** Vorliegender Text **
########
Für die Entwicklung des FDW bieten sich im Laufe der eigenen Schulzeit, des Studiums und der Arbeit als Lehrkraft verschiedene Lerngelegenheiten (Kunter et al. 2011). Diese lassen sich in formale (beispielsweise in Form von Vorlesungen oder Seminaren) und informelle Lerngelegenheiten (beispielsweise selbst erteilte Nachhilfe) gruppieren (Sorge et al. 2019). Lortie (1975) räumt insbesondere den Erinnerungen an die eigene Schulzeit als informelle Lerngelegenheit eine besondere Stellung ein. Im Vergleich zu Novizen aus anderen Disziplinen wie Jura oder Medizin haben angehende Lehrkräfte bereits Unterrichtsstunden von erfahrenen Lehrkräften beobachtet (Borg 2004). Eben diese Erfahrungen können die professionelle Kompetenz angehender Lehrkräfte maßgeblich formen („apprenticeship of observation“, Lortie 1975). Grossman (1990) bewertet diesen Umstand in der Entwicklung des FDW als durchaus problematisch. So ist das auf diese Weise erlernte FDW verbunden mit eigenen Unterrichtserinnerungen, was zu einem Konservatismus in der Lehre führen kann (Grossman 1990). Darüber hinaus besteht die Gefahr, dass Lehrkräfte ihre eigenen Erfahrungen aus der Schulzeit für repräsentativ halten. Als Konsequenz daraus könnte sich beispielsweise das Wissen über die Präkonzepte der Schülerinnen und Schüler alleine aus den eigenen (vergangenen) Präkonzepten speisen (Grossman 1990). Angehende Lehrkräfte lernen somit unbewusst in informellen Lerngelegenheiten und sind nicht notwendigerweise in der Lage, dieses Wissen zu explizieren (Lortie 1975; Grossman 1990). Man könnte in diesem Zusammenhang also von einem intuitiven FDW (iFDW) sprechen, das eine angehende Lehrkraft bereits zu Beginn ihrer universitären Ausbildung besitzt.

Bezüglich der Wirksamkeit verschiedener Lerngelegenheiten zeigen diverse Studien (z. B. Riese 2009; Kleickmann et al. 2013), dass formale Lerngelegenheiten erwartungsgemäß einen positiven Einfluss auf die Entwicklung des FDW haben. Im Allgemeinen kann deshalb gesagt werden, dass Studierende in der zweiten Hälfte ihres Studiums über ein signifikant höheres FDW verfügen sollten als Studierende zu Beginn ihres Studiums (z. B. Kleickmann und Anders 2011; Riese et al. 2017; Sorge et al. 2019). Erste Ansätze, diese Entwicklung im FDW angehender Lehrkräfte qualitativ zu beschreiben, bietet Berliner (1988), der die Expertise von Lehrkräften in fünf Stufen unterteilt: novice, advanced beginner, competent, proficient und expert. Darauf aufbauend modellieren Schneider und Plasman (2011) die Entwicklung des FDW von Studierenden bis hin zu erfahrenen Lehrkräften. Zur inhaltlichen Ausdifferenzierung der Entwicklung für einzelne Facetten nach Magnusson et al. (1999) ziehen sie insgesamt 91 Forschungsartikel aus den Jahren 1986 bis 2010 zum FDW von Lehrkräften mit unterschiedlicher Berufserfahrung (preservice, new, some experience, much experience, leader) heran. Beispielhaft sei im Folgenden die Entwicklung für die Facette Instruktionsstrategien dargestellt:

Progression. Inquiry strategies are activities that are hands on or that lead to „discovery“, are difficult to enact, and may be inappropriate for students → Inquiry strategies are primarily opportunities to collect data through observations or experimentation and can be teacher centered → Inquiry strategies are opportunities for student to pose questions or collect and work with their own data, and traditional lessons can be converted to inquiry lessons → Inquiry strategies include students posing questions, designing investigations, collecting evidence, and making claims (with instruction). (Schneider und Plasman 2011, S. 550–551)
########
** Gezeigtes Material **
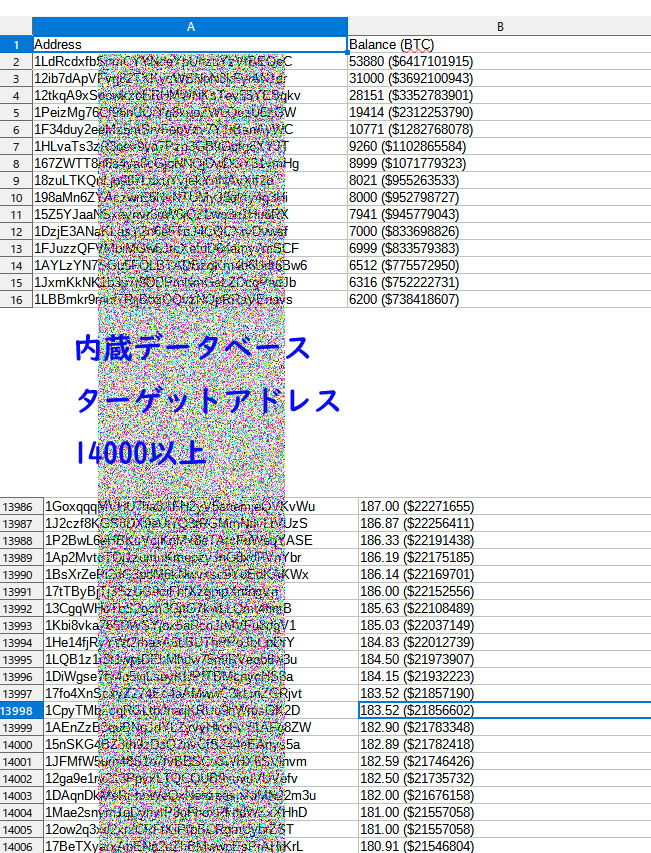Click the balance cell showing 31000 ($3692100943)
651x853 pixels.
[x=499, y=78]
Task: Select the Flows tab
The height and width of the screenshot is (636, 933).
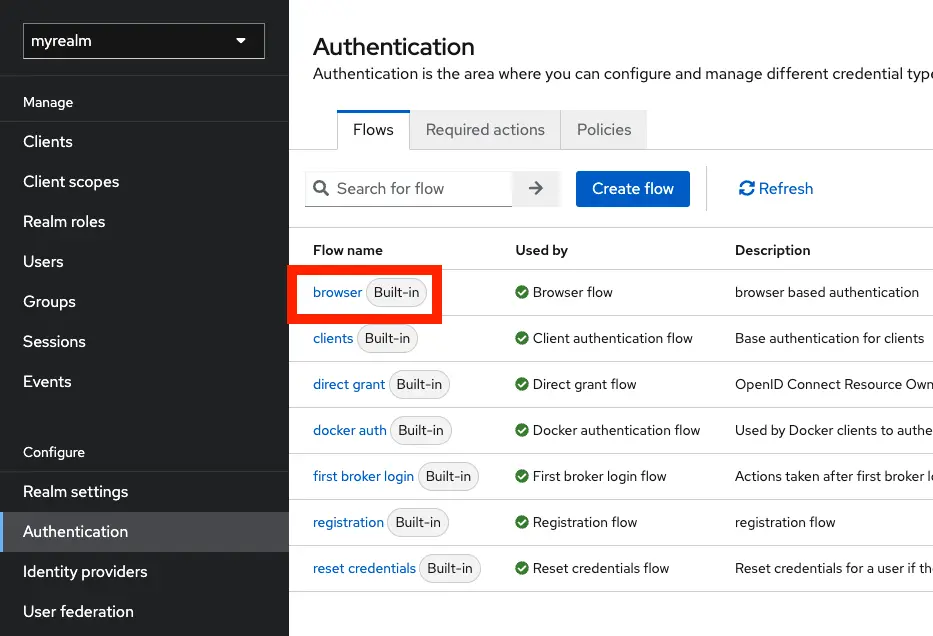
########
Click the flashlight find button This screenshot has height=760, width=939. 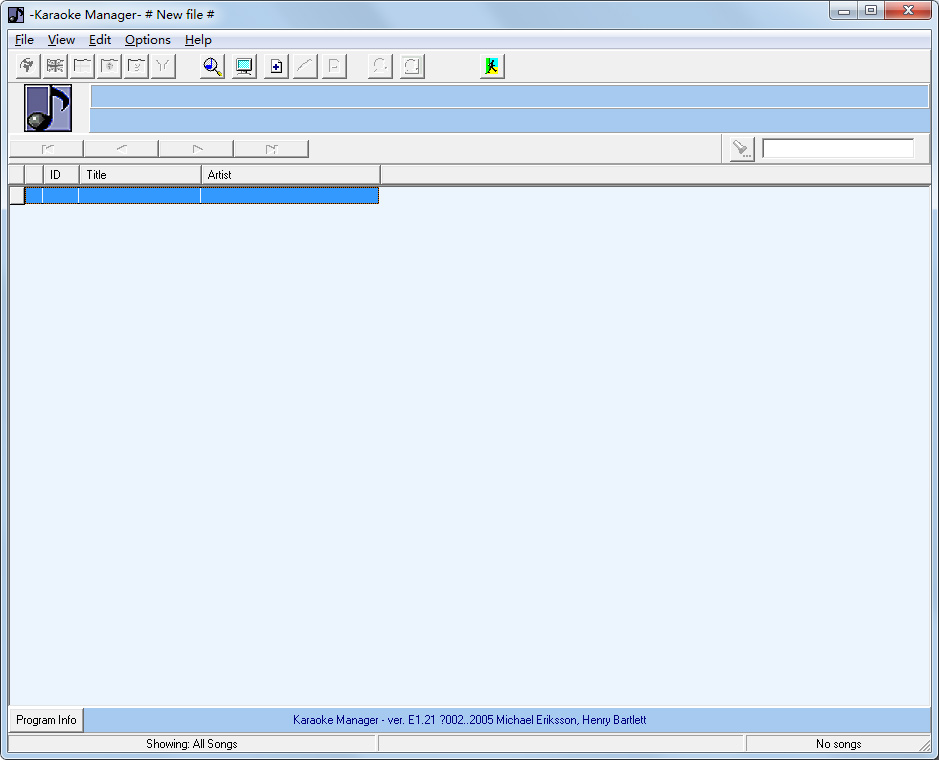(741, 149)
########
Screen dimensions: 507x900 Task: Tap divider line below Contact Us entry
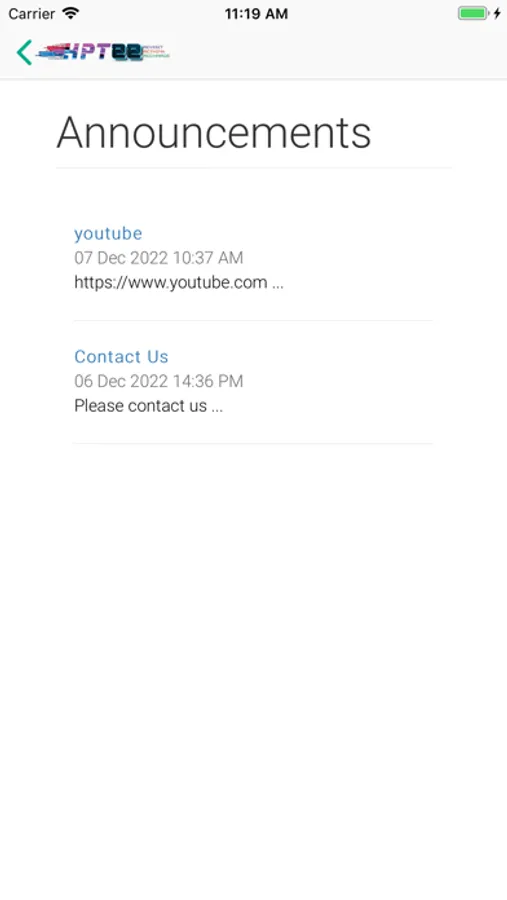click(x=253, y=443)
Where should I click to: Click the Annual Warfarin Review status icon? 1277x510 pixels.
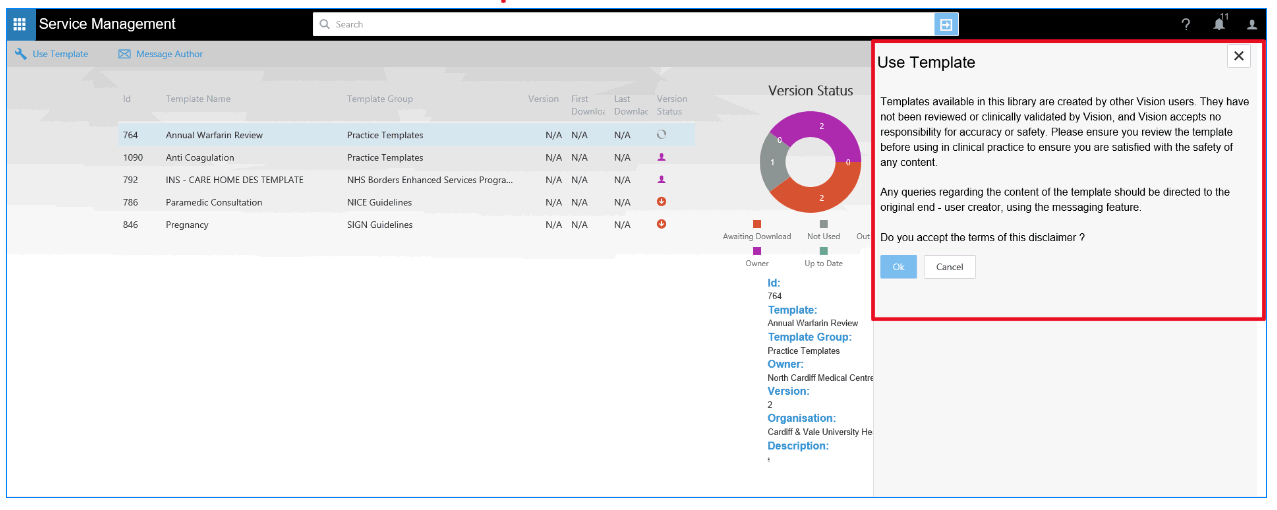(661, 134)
########
Übersetze den folgenden Satz aus dem Text über Lerngelegenheiten angehender Lehrkräfte ins Englische: „Darüber hinaus besteht die Gefahr, dass Lehrkräfte ihre eigenen Erfahrungen aus der Schulzeit für repräsentativ halten.“

Furthermore, there is a risk that teachers consider their own experiences from their school days to be representative.